---------- INPUT DATA

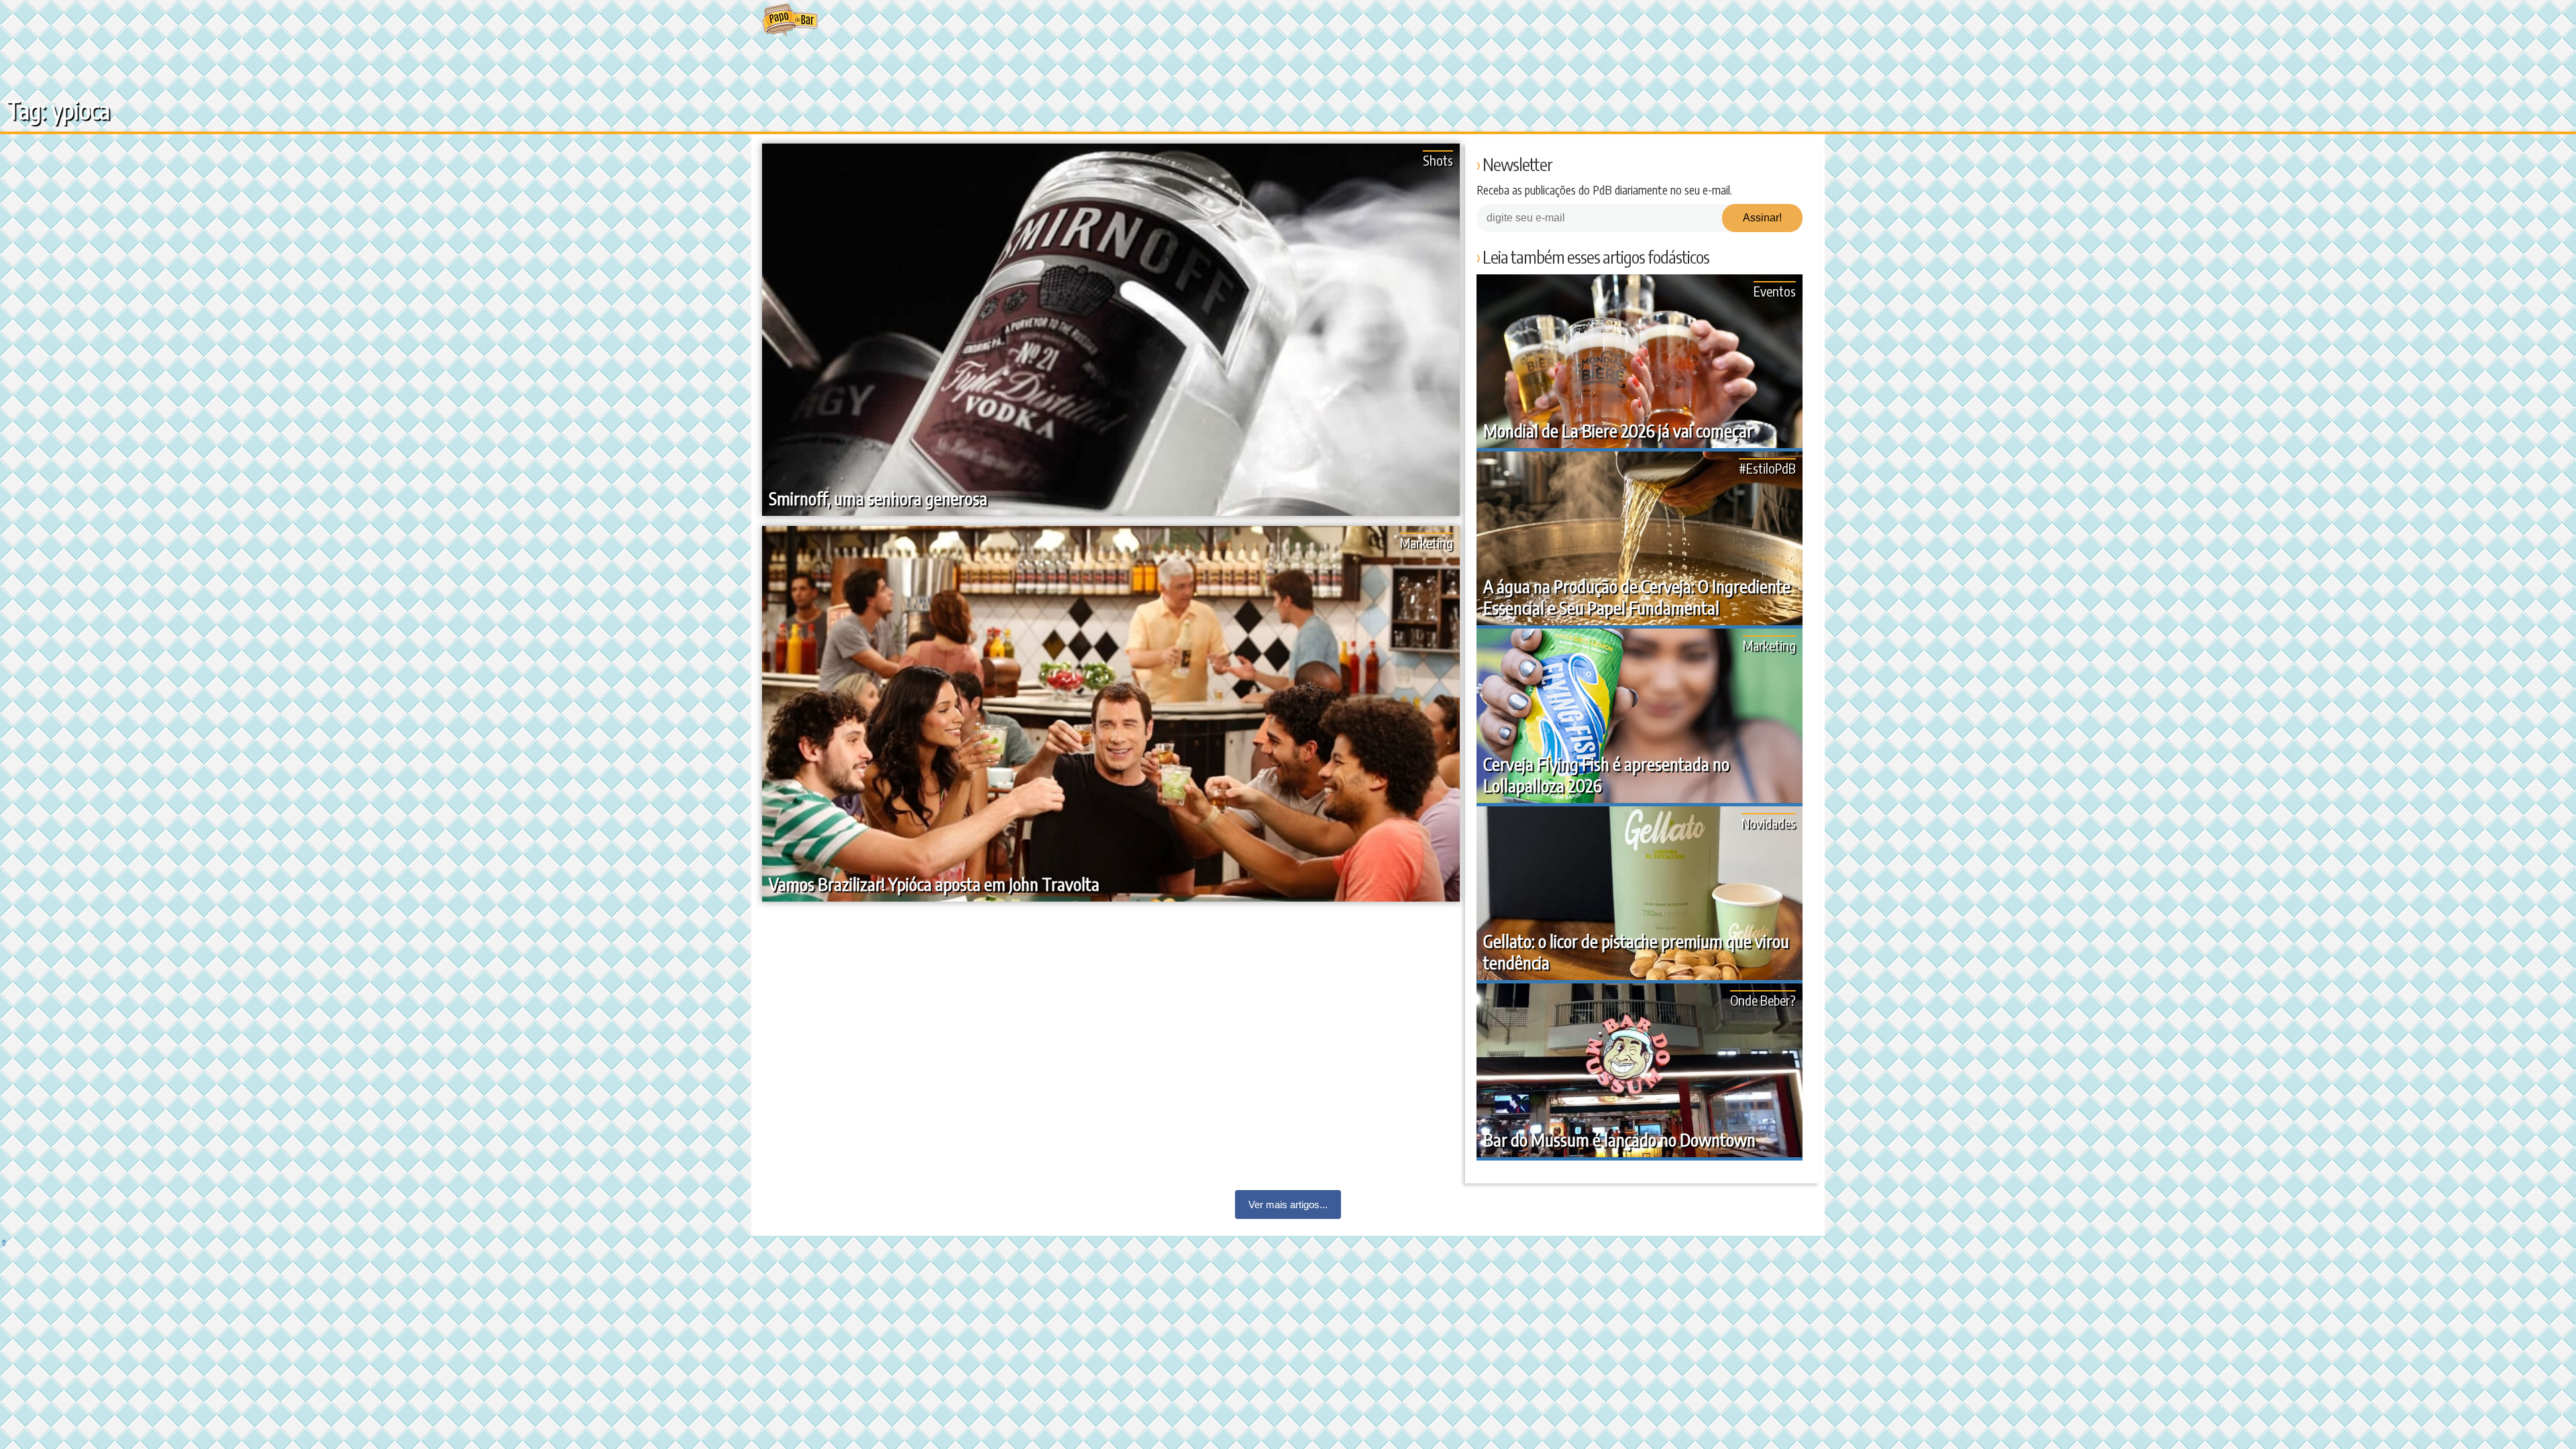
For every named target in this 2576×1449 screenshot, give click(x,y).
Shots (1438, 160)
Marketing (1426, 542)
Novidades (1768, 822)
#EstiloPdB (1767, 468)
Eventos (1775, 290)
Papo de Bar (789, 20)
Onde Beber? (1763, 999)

--------------------
---------- INPUT DATA

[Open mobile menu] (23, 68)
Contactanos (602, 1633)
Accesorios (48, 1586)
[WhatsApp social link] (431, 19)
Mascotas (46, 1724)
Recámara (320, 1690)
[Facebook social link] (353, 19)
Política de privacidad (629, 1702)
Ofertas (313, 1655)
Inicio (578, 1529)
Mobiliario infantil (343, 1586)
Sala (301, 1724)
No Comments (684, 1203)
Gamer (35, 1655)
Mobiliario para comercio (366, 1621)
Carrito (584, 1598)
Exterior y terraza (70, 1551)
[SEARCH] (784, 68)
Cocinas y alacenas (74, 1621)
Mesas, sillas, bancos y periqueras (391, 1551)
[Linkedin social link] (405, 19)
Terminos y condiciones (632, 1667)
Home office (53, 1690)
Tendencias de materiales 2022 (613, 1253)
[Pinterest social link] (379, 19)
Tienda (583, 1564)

--------------------

▶ ACTION ITEM
Copy each line holding the word "link" from the listing above.

▶ SOLUTION FOR THIS EXERCISE
[WhatsApp social link] (431, 19)
[Facebook social link] (353, 19)
[Linkedin social link] (405, 19)
[Pinterest social link] (379, 19)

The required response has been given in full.